We are now approaching the end of our rehearsal period, with the show running from 12 October until 4 November. In the cast list and programme it says: “Eric Potts – Mr Peachum” – a role I am relishing playing. But that listing only tells half the story. As an actor-musician I am also playing drums and percussion in the production. We have a wonderfully talented cast of actor-musicians who not only have to get to grips with the roles they are playing but then have to quickly grab their saxophone or banjo or double bass or, indeed, any one of a whole range of instruments that we are using in the show to accompany Kurt Weill’s fascinating and, it has to be said, tricky score. Thankfully we have our fantastic musical director, Carole Sloman, to see us through with her vast experience of the genre.

All the actors remain on stage when they are not portraying their characters and form the band for the musical numbers

This actor-musician style of production has become more and more popular over the last couple of decades since the creation of high-profile shows like Buddy or Return to the Forbidden Planet. The premise of actors doubling as the musicians also allows subsidised regional venues like the Octagon to create a rich and full musical sound that simply could not have been financially possible with a pit orchestra. While we ultimately aim to create the same standard of accompaniment as an orchestra, unlike full-time professional musicians who are able to turn up and play the full score with perhaps as few as one rehearsal, actor-musicians will have music rehearsals built into the schedule over the few weeks’ preparation for the show.

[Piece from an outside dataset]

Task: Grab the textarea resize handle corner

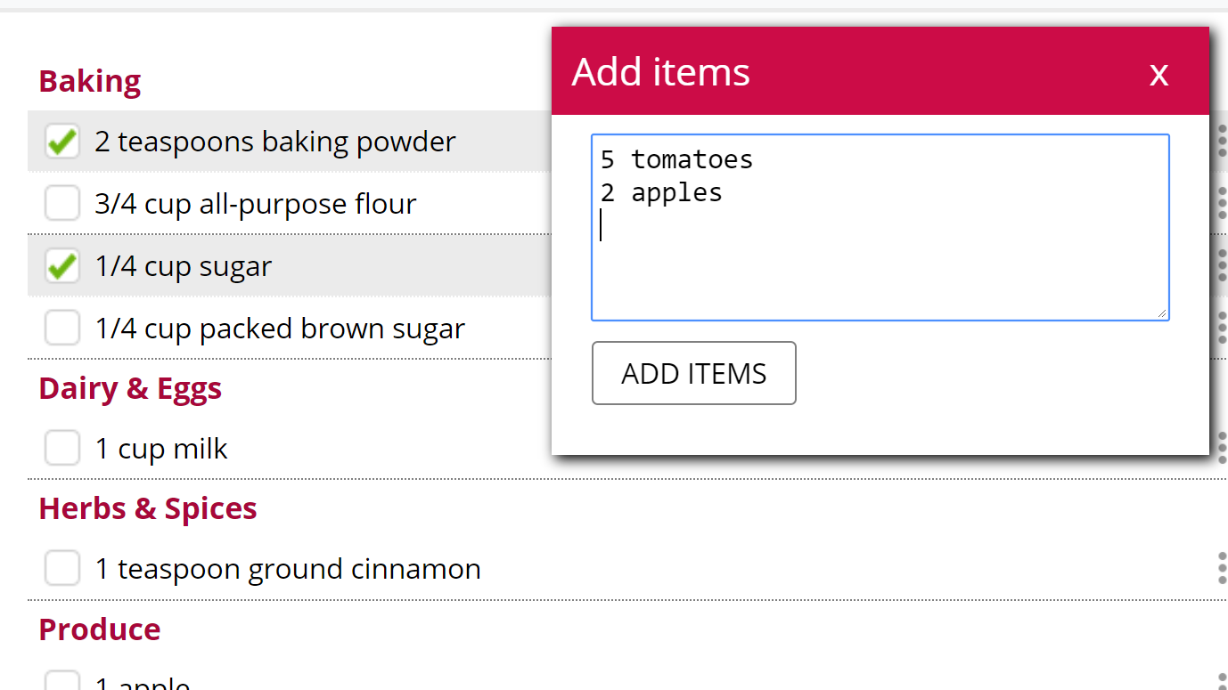Action: [1162, 313]
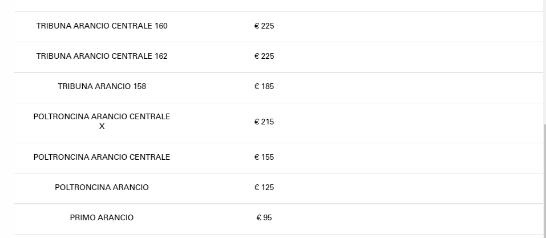
Task: Select the Tribuna Arancio Centrale 162 sector name
Action: coord(102,57)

I have done many actor-musician shows over the years and have always enjoyed both the process and the finished product. I also believe that audiences enjoy seeing the multi-skilled performers swapping seamlessly between their characters and their instruments. Musicals like Cabaret, Little Shop of Horrors and Oliver lend themselves very well to the style and The Threepenny Opera also seems perfectly suited to this form of staging. All the actors remain on stage when they are not portraying their characters and form the band for the musical numbers. Many can move around to play from different areas of the stage depending on the needs of the song. I, however, have to head back to my drums for each song as dragging them round the stage can prove a bit of a pain!

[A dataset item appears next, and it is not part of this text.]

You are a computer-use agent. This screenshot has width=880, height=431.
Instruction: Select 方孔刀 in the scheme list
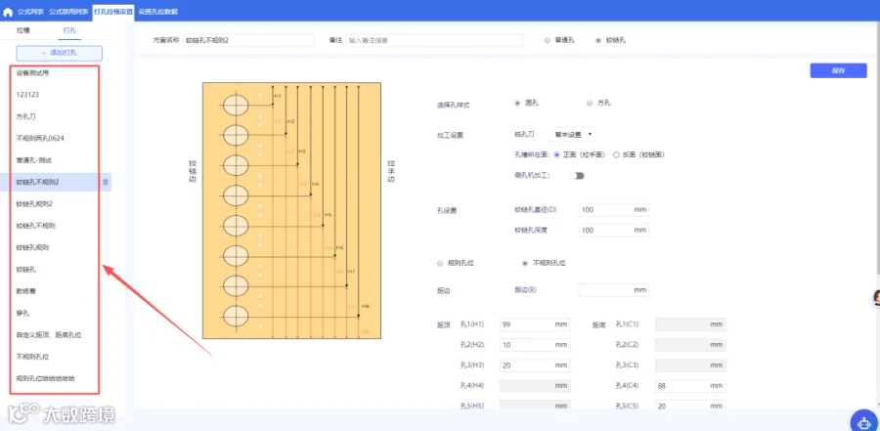tap(26, 116)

In this fast, fun and sometimes frenetic show I also get to play timpani drums and various percussion instruments including the glockenspiel. As the band parts all arrived in the original German the glockenspiel was the only instrument that I didn’t have to translate on day one of rehearsals. On the plus side I now know that the German word for “timpani” is “Pauken” and “drums” are “Schlagzeug”. You never know when that may prove useful in the future!

The Threepenny Opera is a funny and, at times, pertinent tale of London’s murky underworld set, in this production, at some time in the not too distant future. The show’s opening number, Mack the Knife, has become a global hit on many occasions over the decades with versions released by several major recording stars, including Frank Sinatra and Michael Buble. From my perspective behind the drum kit, it is an invigorating show to be part of and I am sure the Bolton audiences will really enjoy its razor-sharp comedy, fantastic music and, despite the fact it was written in 1920s Berlin, contemporary political relevance.

For now, I must head back to rehearsals and skip between my Pauken and Schlagzeug.